Please copy all of the entries below, reproducing every line without any changes.
^^^^^^^^
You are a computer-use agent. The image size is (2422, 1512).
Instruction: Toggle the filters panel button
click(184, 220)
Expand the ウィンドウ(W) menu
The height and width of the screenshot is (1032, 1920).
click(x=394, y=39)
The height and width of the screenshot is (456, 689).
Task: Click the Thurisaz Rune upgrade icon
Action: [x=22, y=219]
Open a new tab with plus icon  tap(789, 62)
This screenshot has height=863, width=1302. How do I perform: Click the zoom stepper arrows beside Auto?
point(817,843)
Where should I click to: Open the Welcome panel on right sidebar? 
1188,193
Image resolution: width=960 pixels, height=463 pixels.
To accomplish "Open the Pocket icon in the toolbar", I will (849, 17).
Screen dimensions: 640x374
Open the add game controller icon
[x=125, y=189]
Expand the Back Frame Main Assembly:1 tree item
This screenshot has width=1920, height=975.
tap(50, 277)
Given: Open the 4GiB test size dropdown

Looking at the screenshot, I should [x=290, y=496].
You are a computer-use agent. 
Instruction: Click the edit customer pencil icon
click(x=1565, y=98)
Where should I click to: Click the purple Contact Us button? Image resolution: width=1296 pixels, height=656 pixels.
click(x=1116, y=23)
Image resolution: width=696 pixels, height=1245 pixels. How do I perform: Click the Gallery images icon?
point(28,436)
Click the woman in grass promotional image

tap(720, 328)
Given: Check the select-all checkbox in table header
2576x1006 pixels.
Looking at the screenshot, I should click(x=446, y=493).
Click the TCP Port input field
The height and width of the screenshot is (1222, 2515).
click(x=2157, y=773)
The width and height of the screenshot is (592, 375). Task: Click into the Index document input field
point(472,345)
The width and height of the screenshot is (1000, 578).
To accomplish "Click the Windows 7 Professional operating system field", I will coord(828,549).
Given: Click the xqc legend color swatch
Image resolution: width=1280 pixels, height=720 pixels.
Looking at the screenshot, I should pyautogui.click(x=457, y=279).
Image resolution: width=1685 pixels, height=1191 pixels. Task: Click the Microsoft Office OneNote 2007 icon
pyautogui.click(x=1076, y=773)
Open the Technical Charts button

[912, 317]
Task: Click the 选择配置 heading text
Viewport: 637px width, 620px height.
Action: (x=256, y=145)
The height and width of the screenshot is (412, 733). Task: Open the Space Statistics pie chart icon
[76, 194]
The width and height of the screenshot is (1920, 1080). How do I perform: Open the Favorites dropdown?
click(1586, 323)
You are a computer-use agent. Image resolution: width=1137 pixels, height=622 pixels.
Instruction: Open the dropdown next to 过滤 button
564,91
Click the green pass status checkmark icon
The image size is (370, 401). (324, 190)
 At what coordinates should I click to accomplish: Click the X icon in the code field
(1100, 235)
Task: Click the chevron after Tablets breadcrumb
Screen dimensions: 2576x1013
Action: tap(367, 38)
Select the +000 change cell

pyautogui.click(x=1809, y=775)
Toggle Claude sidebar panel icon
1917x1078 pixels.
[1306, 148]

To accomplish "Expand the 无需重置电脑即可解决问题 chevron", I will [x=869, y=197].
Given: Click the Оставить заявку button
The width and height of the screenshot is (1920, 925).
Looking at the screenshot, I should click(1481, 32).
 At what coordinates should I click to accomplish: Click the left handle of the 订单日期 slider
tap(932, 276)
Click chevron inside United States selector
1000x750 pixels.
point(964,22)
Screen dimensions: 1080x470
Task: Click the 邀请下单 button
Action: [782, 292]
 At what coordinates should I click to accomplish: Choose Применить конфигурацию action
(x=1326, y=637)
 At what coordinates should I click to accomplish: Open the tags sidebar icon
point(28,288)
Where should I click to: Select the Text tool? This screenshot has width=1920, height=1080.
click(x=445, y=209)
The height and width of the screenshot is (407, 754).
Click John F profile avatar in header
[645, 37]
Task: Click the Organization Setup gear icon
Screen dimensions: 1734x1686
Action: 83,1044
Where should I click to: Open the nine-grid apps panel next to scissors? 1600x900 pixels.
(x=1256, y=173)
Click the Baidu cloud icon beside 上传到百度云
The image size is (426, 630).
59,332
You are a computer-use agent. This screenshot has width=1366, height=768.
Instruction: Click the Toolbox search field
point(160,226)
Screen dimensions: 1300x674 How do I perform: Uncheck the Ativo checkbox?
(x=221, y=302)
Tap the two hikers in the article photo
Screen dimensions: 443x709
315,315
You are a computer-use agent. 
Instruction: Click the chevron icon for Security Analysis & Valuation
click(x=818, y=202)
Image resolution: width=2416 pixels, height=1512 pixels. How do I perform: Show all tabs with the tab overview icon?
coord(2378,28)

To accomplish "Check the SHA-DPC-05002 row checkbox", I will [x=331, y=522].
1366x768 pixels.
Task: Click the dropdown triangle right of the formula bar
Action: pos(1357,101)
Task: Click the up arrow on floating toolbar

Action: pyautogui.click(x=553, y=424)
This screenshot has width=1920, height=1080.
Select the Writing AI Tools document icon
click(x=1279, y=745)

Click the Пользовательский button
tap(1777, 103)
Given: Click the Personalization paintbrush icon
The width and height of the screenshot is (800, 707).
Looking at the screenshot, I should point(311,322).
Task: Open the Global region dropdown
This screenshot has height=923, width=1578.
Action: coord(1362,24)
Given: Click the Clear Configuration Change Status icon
^^^^^^^^
*EXERCISE SOLUTION*:
You are a computer-use agent. The image size is (2422, 1512).
Instruction: Toggle the filters panel button
click(184, 220)
Expand the ウィンドウ(W) menu
The height and width of the screenshot is (1032, 1920).
click(x=394, y=39)
The height and width of the screenshot is (456, 689).
Task: Click the Thurisaz Rune upgrade icon
Action: [x=22, y=219]
Open a new tab with plus icon  tap(789, 62)
This screenshot has height=863, width=1302. How do I perform: Click the zoom stepper arrows beside Auto?
point(817,843)
Where should I click to: Open the Welcome panel on right sidebar? 
1188,193
Image resolution: width=960 pixels, height=463 pixels.
To accomplish "Open the Pocket icon in the toolbar", I will (849, 17).
Screen dimensions: 640x374
Open the add game controller icon
[x=125, y=189]
Expand the Back Frame Main Assembly:1 tree item
This screenshot has width=1920, height=975.
tap(50, 277)
Given: Open the 4GiB test size dropdown

Looking at the screenshot, I should [x=290, y=496].
You are a computer-use agent. 
Instruction: Click the edit customer pencil icon
click(x=1565, y=98)
Where should I click to: Click the purple Contact Us button? Image resolution: width=1296 pixels, height=656 pixels.
click(x=1116, y=23)
Image resolution: width=696 pixels, height=1245 pixels. How do I perform: Click the Gallery images icon?
point(28,436)
Click the woman in grass promotional image

tap(720, 328)
Given: Check the select-all checkbox in table header
2576x1006 pixels.
Looking at the screenshot, I should click(x=446, y=493).
Click the TCP Port input field
The height and width of the screenshot is (1222, 2515).
click(x=2157, y=773)
The width and height of the screenshot is (592, 375). Task: Click into the Index document input field
point(472,345)
The width and height of the screenshot is (1000, 578).
To accomplish "Click the Windows 7 Professional operating system field", I will coord(828,549).
Given: Click the xqc legend color swatch
Image resolution: width=1280 pixels, height=720 pixels.
Looking at the screenshot, I should pyautogui.click(x=457, y=279).
Image resolution: width=1685 pixels, height=1191 pixels. Task: Click the Microsoft Office OneNote 2007 icon
pyautogui.click(x=1076, y=773)
Open the Technical Charts button

[912, 317]
Task: Click the 选择配置 heading text
Viewport: 637px width, 620px height.
Action: (x=256, y=145)
The height and width of the screenshot is (412, 733). Task: Open the Space Statistics pie chart icon
[76, 194]
The width and height of the screenshot is (1920, 1080). How do I perform: Open the Favorites dropdown?
click(1586, 323)
You are a computer-use agent. Image resolution: width=1137 pixels, height=622 pixels.
Instruction: Open the dropdown next to 过滤 button
564,91
Click the green pass status checkmark icon
The image size is (370, 401). (324, 190)
 At what coordinates should I click to accomplish: Click the X icon in the code field
(1100, 235)
Task: Click the chevron after Tablets breadcrumb
Screen dimensions: 2576x1013
Action: tap(367, 38)
Select the +000 change cell

pyautogui.click(x=1809, y=775)
Toggle Claude sidebar panel icon
1917x1078 pixels.
[1306, 148]

To accomplish "Expand the 无需重置电脑即可解决问题 chevron", I will [x=869, y=197].
Given: Click the Оставить заявку button
The width and height of the screenshot is (1920, 925).
Looking at the screenshot, I should click(1481, 32).
 At what coordinates should I click to accomplish: Click the left handle of the 订单日期 slider
tap(932, 276)
Click chevron inside United States selector
1000x750 pixels.
point(964,22)
Screen dimensions: 1080x470
Task: Click the 邀请下单 button
Action: [782, 292]
 At what coordinates should I click to accomplish: Choose Применить конфигурацию action
(x=1326, y=637)
 At what coordinates should I click to accomplish: Open the tags sidebar icon
point(28,288)
Where should I click to: Select the Text tool? This screenshot has width=1920, height=1080.
click(x=445, y=209)
The height and width of the screenshot is (407, 754).
Click John F profile avatar in header
[645, 37]
Task: Click the Organization Setup gear icon
Screen dimensions: 1734x1686
Action: 83,1044
Where should I click to: Open the nine-grid apps panel next to scissors? 1600x900 pixels.
(x=1256, y=173)
Click the Baidu cloud icon beside 上传到百度云
The image size is (426, 630).
59,332
You are a computer-use agent. This screenshot has width=1366, height=768.
Instruction: Click the Toolbox search field
point(160,226)
Screen dimensions: 1300x674 How do I perform: Uncheck the Ativo checkbox?
(x=221, y=302)
Tap the two hikers in the article photo
Screen dimensions: 443x709
315,315
You are a computer-use agent. 
Instruction: Click the chevron icon for Security Analysis & Valuation
click(x=818, y=202)
Image resolution: width=2416 pixels, height=1512 pixels. How do I perform: Show all tabs with the tab overview icon?
coord(2378,28)

To accomplish "Check the SHA-DPC-05002 row checkbox", I will [x=331, y=522].
1366x768 pixels.
Task: Click the dropdown triangle right of the formula bar
Action: pos(1357,101)
Task: Click the up arrow on floating toolbar

Action: pyautogui.click(x=553, y=424)
This screenshot has width=1920, height=1080.
Select the Writing AI Tools document icon
click(x=1279, y=745)

Click the Пользовательский button
tap(1777, 103)
Given: Click the Personalization paintbrush icon
The width and height of the screenshot is (800, 707).
Looking at the screenshot, I should point(311,322).
Task: Open the Global region dropdown
This screenshot has height=923, width=1578.
Action: coord(1362,24)
Given: Click the Clear Configuration Change Status icon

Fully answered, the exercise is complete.